Over the years I’ve used a phrase numerous times in all sorts of seasons, mental spaces, homemaking, motherhood, even on this blog — the phrase: do the next right thing. This concept wasn’t learned overnight and it wasn’t learned easily. It wasn’t something that came naturally to me — as disciplines of motherhood didn’t come naturally to me.
But, from the beginning, God was working in me to will and to work for His good pleasure. –Philippians 2.13. Day by day He has been working disciplines into my life and I share these things with you that you might experience the same: God working in you for His good pleasure. Or God affirming in you what you’re already doing, learning, accomplishing for His glory.
Journaling, daily chore lists, daily prayer and devotions, checklists, etc., etc., all came into practice for me after I’d been married a little while.
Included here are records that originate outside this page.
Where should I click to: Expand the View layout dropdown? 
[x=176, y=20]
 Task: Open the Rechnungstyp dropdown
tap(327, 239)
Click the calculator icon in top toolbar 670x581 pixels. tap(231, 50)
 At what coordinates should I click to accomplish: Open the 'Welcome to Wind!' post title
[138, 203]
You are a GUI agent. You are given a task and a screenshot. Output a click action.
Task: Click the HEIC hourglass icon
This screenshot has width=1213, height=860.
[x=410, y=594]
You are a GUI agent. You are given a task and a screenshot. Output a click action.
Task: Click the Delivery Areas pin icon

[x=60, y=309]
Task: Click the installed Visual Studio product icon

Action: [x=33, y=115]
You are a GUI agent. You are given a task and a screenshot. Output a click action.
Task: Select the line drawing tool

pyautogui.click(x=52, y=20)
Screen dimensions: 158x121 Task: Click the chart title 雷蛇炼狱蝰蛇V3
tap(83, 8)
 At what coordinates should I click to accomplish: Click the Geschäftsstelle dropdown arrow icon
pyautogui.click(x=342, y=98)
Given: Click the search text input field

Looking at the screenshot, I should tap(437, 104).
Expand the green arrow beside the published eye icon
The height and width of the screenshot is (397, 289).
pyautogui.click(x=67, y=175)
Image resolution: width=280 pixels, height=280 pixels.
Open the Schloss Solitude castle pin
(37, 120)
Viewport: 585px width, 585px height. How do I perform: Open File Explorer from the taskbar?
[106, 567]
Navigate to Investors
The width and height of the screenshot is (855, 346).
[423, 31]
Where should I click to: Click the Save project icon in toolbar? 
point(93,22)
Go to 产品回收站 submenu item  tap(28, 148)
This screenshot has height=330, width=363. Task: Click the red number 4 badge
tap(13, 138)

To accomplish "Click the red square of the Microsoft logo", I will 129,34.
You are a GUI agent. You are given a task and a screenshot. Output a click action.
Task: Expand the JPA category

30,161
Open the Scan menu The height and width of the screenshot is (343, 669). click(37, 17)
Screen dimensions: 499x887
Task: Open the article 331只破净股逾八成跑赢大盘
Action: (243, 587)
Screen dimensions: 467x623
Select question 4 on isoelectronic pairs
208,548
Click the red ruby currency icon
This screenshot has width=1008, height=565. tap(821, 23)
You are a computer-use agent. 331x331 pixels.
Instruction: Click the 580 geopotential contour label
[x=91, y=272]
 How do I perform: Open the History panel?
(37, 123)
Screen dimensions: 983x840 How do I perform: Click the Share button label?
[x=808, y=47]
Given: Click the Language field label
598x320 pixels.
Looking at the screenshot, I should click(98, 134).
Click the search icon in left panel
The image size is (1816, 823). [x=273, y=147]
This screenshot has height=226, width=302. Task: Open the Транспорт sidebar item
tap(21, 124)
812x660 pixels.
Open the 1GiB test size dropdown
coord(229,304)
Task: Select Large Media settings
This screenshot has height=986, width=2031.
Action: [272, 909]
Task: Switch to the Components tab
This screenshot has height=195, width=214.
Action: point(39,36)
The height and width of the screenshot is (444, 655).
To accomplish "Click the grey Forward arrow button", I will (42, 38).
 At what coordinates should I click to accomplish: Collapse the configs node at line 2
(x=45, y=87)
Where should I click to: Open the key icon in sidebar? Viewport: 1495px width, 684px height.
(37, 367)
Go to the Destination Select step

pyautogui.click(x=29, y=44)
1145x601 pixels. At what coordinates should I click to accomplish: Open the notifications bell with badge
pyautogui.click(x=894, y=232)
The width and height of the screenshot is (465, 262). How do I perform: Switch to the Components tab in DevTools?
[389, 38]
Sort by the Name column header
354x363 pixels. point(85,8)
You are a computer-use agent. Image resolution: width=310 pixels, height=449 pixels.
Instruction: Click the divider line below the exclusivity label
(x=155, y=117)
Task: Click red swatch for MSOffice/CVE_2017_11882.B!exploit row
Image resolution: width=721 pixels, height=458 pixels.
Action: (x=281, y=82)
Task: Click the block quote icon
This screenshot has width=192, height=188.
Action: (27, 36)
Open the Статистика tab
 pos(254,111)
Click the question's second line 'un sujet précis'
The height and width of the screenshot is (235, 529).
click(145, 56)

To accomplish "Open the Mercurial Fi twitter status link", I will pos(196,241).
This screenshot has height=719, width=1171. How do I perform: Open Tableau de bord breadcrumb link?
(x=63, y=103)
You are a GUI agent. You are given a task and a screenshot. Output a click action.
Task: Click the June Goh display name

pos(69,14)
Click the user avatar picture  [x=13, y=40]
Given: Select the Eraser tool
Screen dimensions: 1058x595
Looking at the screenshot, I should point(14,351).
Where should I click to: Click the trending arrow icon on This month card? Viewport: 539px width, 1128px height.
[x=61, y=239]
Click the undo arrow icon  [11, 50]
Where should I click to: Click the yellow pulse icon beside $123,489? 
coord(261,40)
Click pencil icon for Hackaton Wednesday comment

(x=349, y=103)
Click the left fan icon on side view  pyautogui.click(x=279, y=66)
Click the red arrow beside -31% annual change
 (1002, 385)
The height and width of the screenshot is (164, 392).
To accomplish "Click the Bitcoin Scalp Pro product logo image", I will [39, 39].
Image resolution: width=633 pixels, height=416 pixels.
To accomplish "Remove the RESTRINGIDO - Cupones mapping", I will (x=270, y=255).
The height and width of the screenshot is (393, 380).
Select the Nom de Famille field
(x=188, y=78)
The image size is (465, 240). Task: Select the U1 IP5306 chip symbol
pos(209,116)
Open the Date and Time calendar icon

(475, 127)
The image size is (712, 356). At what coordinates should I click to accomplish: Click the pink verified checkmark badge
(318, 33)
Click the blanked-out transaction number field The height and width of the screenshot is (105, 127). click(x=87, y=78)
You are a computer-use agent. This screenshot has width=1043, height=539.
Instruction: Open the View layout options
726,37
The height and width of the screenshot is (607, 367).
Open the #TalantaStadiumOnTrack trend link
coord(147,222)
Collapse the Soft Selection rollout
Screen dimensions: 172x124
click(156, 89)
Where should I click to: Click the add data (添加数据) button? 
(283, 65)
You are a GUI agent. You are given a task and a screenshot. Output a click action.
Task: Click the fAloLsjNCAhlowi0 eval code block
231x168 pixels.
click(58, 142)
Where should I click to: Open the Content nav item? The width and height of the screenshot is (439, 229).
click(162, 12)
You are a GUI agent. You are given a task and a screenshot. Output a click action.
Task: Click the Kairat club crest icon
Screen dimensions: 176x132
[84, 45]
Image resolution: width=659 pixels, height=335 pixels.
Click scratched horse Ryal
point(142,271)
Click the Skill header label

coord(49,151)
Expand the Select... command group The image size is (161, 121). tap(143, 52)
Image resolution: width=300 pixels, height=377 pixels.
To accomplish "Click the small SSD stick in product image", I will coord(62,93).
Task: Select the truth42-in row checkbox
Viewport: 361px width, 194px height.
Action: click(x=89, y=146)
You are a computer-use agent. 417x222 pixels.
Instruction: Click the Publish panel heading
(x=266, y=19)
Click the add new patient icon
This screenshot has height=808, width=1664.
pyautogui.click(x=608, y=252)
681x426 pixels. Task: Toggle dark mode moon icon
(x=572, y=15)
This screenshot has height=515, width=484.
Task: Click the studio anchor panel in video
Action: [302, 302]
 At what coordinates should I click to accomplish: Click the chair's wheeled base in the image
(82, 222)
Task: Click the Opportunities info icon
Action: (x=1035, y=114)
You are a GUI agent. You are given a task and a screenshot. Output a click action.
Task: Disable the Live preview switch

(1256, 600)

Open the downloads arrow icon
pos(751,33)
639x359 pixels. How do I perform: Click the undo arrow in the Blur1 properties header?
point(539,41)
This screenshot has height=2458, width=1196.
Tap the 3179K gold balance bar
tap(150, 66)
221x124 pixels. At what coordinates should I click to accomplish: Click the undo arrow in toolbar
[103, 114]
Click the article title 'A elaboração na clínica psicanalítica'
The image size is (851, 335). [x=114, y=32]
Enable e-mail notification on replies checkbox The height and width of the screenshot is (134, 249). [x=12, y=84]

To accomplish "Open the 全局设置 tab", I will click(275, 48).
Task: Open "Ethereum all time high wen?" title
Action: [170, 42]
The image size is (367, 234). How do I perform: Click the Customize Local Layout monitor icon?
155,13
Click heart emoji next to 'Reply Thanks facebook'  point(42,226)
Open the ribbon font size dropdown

Early on, c. 1978, my mother-in-law gave me (among many other books) a copy of Disciplines of the Beautiful Woman by Anne Ortlund. I think, for the first time, I realized how much I did not know, how many things I didn’t pay attention to doing, or how many things for which I had no real plan. I don’t recall enough of the book to heartily recommend it today, but I do recommend establishing disciplines to live by.
Speaking of disciplines to live by, sometimes, “the next thing” isn’t the next right thing (even though it might seem like it). And often we jump to do the next thing in haste (because it’s on the list and because: it. is. the. next. thing.) when we ought stop to evaluate what the next right thing is.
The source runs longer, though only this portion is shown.